Il consigliere del saluto romano torna alla carica: «Gino Strada? Che bruci all’inferno»

Ha commentato così Francesco Biamonti il consigliere comunale di minoranza di Cogoleto (noto all’Italia intera per quella mano tesa in consiglio proprio nel Giorno della Memoria) sulla pagina del senatore leghista Francesco Calderoli. Il commento è sparito, forse cancellato da lui, forse dal titolare della pagina, forse da Facebook dopo la valanga di segnalazioni al social network. Intanto Biamonti, sospeso dalla Lega, continua a rappresentare i cittadini in Consiglio

Calderoli ha condiviso sulla propria bacheca Facebook un articolo dell’Ansa per ricordare una persona che non la pensava come lui, ma al quale ha ritenuto di tributare gli onori che spettano a un «grande combattente».

Intendiamoci, Biamonti (che è stato anche candidato per la Lega alle ultime elezioni regionali) non è stato l’unico a superare i limiti della netiquette, sono stati in parecchi a commentare in maniera pesante, anche attaccando la scelta del senatore leghista. Ben 117 (alle ore 23:00 del 14 agosto) hanno commentato con l’emoticon della risata la morte di un uomo. Alcuni di uguale parte politica hanno invece condiviso l’impostazione di Calderoli mentre altre persone, a sinistra, hanno sottolineato la correttezza del senato che, pur continuando a non condividere gli ideali di Gino Strada, gli ha riconosciuto la capacità di combattere strenuamente per i suoi ideali.

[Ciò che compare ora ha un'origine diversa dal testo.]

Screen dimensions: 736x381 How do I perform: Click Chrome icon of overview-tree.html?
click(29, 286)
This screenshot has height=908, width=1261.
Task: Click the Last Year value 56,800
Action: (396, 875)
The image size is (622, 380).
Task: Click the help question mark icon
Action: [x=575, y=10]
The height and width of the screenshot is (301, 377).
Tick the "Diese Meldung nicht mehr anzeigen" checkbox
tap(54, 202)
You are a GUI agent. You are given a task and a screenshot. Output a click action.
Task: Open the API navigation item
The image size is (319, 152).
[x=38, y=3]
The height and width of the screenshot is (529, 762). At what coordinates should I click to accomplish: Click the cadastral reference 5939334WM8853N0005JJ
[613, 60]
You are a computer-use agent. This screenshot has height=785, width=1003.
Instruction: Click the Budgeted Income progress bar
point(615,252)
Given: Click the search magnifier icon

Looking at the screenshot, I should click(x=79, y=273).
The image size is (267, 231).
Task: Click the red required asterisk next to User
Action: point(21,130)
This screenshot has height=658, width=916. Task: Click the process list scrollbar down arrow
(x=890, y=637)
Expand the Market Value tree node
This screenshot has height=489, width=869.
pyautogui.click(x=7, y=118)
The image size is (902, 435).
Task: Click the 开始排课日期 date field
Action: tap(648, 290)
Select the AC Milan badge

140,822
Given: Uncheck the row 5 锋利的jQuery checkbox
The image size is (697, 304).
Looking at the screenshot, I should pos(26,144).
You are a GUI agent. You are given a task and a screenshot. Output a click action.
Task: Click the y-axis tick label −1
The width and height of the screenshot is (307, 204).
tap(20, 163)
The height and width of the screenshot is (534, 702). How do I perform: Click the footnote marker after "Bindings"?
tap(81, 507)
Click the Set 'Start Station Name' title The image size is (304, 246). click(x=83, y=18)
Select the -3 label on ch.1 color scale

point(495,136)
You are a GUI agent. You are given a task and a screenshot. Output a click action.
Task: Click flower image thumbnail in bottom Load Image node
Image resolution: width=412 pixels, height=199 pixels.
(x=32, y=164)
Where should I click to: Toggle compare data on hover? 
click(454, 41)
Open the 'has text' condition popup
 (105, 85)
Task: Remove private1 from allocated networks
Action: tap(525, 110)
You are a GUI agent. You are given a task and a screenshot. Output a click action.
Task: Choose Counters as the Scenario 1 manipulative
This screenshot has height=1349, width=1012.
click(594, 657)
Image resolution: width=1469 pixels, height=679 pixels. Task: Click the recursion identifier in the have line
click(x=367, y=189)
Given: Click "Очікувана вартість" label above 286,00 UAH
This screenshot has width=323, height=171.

Come si è detto, Biamonti non è stato l’unico a criticare. Però ha superato i limiti gettando il suo odio sui social dove è spesso critico (per usare un eufemismo) nei confronti degli stranieri. Però, siede ancora in un consiglio comunale della Liguria, anche se sospeso dalla Lega. Nonostante il saluto romano fatto insieme ad altri due consiglieri l’ex candidato sindaco Mauro Siri e Valeria Amadei, anche loro ancora a rappresentare il popolo di Cogoleto.

«Gino Strada? Un insopportabile compagno che voleva africanizzare l’Italia. Che bruci all’inferno» ha scritto il consigliere che si è esibito in un saluto romano inconfondibile il 27 gennaio scorso, nel giorno in cui si ricordava la strage nazista degli ebrei. L’apostrofo dopo l’articolo indeterminativo lo abbiamo tolto noi, ma c’era. Un ripassino all’ortografia prima di scrivere sui social non guasterebbe.

Il leader ligure del partito, Edoardo Rixi, aveva detto annunciando la sospensione. <Biamonti è un consigliere che milita in Lega da 30 anni. Qualora si acclarassero comportamenti non accettabili per il nostro movimento che nasce con radici diverse, valuteremo l’espulsione. La Lega da sempre sostiene i valori della Repubblica e della Resistenza. Però condanniamo la “caccia al mostro” con messaggi disgustosi sui social e con minacce esplicite. Chiedo che ci sia un ritorno alla forma e alla sostanza nell’ambito di un ragionamento democratico per non creare il contrario di quello che si deve difendere>. Pare evidente che Biamonti la forma e la sostanza, nel frattempo, non le ha interiorizzate.